Elastic constant

Dear all,

I noticed that in the elastic example written by Aidan, the boundary condition of the simulation box is set to be ppp. But I need to calculate the elastic constant of a system with boundary condition psp. I am wondering if this is possible since fix box/relax cannot be used in a box with non-periodic dimension. If possible, how should I modify the input? Any comment will be helpful. Thank you in advance.

Best regards,

Zhuo

You can use fix box/relax in periodic dimensions (e.g. x,z in your example).
But you can’t in y since it is non-periodic. There is nothing to “relax”

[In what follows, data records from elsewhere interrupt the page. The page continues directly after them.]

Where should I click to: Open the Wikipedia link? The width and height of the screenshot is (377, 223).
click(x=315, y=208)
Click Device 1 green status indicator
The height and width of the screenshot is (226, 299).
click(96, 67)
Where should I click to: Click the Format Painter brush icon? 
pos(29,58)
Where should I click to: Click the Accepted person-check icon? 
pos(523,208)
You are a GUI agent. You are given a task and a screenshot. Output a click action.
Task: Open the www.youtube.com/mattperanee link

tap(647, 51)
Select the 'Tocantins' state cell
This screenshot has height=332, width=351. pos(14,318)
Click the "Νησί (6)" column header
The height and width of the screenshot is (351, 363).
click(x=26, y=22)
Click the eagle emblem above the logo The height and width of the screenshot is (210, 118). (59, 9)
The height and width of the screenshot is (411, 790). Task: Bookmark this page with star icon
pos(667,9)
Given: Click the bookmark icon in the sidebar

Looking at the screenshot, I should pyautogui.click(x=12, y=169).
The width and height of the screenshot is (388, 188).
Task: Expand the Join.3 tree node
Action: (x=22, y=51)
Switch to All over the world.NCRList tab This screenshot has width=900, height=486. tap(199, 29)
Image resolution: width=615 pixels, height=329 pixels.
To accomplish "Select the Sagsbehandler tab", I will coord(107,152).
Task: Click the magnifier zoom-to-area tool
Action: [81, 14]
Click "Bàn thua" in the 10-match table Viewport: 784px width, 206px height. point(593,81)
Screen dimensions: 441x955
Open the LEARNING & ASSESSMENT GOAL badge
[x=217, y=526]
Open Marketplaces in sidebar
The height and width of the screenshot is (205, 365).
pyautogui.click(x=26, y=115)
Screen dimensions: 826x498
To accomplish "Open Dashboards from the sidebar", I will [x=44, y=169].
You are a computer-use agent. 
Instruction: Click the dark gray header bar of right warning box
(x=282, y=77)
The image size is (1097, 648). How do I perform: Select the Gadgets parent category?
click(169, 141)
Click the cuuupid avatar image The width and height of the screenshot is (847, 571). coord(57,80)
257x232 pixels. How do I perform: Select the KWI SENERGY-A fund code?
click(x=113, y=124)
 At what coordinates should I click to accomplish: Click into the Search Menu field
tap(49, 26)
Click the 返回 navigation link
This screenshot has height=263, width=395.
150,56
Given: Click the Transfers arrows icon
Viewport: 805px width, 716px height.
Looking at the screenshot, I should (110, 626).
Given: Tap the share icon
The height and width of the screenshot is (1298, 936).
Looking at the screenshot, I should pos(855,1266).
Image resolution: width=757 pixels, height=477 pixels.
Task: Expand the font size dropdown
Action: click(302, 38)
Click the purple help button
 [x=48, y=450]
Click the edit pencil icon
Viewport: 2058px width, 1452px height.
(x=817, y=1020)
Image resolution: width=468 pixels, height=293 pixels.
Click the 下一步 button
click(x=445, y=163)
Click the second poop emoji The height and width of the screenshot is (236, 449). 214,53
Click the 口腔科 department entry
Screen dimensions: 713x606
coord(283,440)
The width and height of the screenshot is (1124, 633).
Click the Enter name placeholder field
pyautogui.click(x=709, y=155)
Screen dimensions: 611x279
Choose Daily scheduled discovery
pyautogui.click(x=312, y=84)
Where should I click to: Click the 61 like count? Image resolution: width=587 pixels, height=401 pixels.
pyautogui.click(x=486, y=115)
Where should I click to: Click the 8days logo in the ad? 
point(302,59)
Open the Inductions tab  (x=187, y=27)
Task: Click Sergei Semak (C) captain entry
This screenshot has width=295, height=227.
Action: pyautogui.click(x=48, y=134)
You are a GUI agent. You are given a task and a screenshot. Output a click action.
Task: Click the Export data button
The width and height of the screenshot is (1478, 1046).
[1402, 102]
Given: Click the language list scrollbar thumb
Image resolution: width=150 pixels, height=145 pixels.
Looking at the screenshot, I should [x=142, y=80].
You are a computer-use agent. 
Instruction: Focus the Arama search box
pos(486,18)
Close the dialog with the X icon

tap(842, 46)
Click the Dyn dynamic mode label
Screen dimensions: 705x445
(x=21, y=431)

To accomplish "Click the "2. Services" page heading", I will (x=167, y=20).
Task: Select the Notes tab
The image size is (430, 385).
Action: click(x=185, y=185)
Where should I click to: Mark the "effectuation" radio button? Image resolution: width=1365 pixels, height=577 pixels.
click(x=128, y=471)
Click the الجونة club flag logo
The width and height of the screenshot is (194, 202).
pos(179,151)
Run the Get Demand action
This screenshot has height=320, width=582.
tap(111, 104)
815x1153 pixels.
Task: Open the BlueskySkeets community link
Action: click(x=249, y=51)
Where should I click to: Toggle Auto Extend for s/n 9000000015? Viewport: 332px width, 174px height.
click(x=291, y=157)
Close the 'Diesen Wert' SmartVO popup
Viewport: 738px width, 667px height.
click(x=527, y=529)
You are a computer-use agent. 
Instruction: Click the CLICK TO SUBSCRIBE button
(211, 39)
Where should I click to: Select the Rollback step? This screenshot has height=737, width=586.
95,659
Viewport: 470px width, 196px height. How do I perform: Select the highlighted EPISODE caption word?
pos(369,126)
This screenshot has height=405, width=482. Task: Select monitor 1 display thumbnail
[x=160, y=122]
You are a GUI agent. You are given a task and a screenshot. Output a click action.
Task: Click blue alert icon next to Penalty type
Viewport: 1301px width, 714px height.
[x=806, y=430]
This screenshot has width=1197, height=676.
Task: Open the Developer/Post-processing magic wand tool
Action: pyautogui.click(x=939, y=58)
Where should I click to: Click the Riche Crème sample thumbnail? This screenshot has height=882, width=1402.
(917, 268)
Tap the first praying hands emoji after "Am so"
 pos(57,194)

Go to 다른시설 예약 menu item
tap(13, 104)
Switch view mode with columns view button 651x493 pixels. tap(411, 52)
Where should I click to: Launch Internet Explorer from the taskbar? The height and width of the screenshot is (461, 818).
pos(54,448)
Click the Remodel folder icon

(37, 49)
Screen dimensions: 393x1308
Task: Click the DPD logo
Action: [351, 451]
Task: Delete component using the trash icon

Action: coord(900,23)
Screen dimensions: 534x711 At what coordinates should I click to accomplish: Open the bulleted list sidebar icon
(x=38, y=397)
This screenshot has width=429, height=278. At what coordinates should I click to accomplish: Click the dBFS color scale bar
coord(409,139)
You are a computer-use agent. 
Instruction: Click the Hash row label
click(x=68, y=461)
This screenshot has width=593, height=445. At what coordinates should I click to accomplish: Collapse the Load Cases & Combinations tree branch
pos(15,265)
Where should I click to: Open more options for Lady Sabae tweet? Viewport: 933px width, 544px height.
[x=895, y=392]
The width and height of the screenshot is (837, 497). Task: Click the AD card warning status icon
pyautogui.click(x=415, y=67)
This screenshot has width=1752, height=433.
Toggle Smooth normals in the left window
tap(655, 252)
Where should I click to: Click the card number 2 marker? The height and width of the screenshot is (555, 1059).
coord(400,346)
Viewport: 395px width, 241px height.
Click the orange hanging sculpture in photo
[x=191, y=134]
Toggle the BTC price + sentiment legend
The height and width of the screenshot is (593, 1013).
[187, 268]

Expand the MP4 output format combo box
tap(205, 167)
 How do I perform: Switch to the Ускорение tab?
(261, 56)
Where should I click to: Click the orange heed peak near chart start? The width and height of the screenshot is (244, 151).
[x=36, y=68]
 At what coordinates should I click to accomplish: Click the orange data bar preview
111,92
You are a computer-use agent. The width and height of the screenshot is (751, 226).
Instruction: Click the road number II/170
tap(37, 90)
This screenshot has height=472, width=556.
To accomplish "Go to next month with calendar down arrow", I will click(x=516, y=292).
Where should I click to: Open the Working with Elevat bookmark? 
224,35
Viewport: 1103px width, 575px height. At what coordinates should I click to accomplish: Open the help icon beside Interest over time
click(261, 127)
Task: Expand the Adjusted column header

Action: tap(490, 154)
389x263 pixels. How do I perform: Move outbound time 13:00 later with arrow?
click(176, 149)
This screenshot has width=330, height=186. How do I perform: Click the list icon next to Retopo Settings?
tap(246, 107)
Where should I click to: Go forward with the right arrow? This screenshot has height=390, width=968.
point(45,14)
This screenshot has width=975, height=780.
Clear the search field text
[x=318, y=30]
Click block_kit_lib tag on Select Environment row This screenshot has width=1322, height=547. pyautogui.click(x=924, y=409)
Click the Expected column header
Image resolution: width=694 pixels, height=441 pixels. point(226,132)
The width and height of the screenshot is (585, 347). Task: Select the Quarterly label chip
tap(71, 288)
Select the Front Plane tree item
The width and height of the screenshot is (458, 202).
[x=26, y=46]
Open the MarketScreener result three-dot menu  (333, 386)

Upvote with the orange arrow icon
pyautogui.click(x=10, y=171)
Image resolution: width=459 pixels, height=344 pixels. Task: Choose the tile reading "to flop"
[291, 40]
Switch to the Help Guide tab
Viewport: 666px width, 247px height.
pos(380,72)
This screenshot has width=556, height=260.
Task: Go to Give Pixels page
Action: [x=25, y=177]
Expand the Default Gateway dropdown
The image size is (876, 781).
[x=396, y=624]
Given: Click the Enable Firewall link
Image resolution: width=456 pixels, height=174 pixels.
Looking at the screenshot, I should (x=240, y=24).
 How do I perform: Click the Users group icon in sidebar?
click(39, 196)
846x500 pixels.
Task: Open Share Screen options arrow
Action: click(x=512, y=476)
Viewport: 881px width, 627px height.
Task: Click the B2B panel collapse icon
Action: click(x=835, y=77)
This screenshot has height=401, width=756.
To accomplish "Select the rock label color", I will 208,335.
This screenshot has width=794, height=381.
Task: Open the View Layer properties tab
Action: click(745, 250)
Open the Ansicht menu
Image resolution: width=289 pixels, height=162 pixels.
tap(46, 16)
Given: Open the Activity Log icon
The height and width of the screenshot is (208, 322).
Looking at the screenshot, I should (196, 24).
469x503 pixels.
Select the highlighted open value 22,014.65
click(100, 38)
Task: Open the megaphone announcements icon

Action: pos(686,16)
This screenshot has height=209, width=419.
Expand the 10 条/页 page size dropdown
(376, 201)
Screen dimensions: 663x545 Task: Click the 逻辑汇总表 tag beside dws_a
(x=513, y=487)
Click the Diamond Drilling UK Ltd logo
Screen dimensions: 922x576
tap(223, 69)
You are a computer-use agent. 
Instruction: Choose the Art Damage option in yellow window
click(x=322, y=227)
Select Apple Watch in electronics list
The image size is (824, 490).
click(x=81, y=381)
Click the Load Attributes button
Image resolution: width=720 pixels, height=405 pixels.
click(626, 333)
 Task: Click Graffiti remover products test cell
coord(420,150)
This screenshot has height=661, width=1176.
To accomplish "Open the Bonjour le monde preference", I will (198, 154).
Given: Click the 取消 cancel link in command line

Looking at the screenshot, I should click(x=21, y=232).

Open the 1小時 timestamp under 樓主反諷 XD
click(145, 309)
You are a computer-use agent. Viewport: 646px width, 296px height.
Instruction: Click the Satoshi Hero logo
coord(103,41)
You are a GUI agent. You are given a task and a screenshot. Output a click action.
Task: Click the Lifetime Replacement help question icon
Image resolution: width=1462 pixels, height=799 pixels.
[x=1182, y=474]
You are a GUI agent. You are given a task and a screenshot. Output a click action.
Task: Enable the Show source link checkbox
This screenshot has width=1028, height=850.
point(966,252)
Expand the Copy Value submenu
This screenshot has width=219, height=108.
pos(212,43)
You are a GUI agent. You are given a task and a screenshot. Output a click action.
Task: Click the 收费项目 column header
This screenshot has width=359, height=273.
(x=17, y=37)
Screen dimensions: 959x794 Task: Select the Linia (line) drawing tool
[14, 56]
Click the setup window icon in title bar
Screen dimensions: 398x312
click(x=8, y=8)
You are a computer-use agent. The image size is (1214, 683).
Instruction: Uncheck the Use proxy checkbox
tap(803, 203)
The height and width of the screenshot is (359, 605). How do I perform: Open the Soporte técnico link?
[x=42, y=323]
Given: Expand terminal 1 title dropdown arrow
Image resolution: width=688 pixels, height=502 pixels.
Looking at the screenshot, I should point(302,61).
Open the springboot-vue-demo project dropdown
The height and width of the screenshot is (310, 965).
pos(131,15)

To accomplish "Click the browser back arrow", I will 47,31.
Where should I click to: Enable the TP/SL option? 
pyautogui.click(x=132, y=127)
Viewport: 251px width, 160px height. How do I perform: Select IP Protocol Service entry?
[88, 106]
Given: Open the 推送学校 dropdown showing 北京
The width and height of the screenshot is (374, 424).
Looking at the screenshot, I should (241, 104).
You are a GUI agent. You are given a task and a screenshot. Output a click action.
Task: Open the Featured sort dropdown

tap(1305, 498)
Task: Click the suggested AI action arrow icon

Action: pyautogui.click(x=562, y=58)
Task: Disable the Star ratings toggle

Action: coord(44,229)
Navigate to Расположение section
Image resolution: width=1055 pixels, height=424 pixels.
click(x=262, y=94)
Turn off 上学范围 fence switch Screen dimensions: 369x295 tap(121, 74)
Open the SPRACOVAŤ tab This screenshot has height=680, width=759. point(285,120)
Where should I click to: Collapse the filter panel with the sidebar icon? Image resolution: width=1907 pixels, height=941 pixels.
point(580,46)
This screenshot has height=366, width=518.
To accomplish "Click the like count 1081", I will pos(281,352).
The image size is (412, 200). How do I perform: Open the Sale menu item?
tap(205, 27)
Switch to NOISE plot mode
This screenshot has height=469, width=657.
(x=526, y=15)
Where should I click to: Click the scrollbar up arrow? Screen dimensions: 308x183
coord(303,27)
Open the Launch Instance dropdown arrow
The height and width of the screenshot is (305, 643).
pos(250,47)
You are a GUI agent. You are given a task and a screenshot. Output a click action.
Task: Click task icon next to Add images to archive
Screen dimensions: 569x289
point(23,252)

in a non-periodic dimension, since the “relax” is done by adjusting the
periodic length.

Steve

Dear Steve,

Thank you for your reply. So this means that I cannot calculate the elastic constant of a system with psp boundary condition?

Best regards

Zhuo

Dear Steve,

Thank you for your reply. So this means that I cannot calculate the elastic
constant of a system with psp boundary condition?

how should it be possible?

the parameter you compute is a material property and thus you need a
bulk system. how would you want to quantify and correct the impact of
the surfaces?

axel.

Dear Axel,

Thank you for your reply. I think when the thickness of a film is very small, its free surfaces may have effects on its elastic constant. So I am trying to build a box with psp boundary condition and change the size of the box in y dimension to study how these free surfaces affect the elastic constant. So, it is impossible to do this by using Lammps?

Best regards,

Zhuo

Dear Axel,

Thank you for your reply. I think when the thickness of a film is very
small, its free surfaces may have effects on its elastic constant. So I am

not the elastic constant, as that is a material property, but the
elastic behavior.

trying to build a box with psp boundary condition and change the size of the
box in y dimension to study how these free surfaces affect the elastic
constant. So, it is impossible to do this by using Lammps?

it doesn't make any sense. if you have a non-periodic y dimension,
changing the box size has no effect. you certainly can manually
displace atoms, and
you most certainly can compute stress/strain relations, but that would
be meaningful for the periodic directions.

your primary problem is not a problem of whether this can be done with
LAMMPS, but a problem of asking the right question and computing a
meaningful property.

Dear Axel,

Thank you for pointing out my mistake.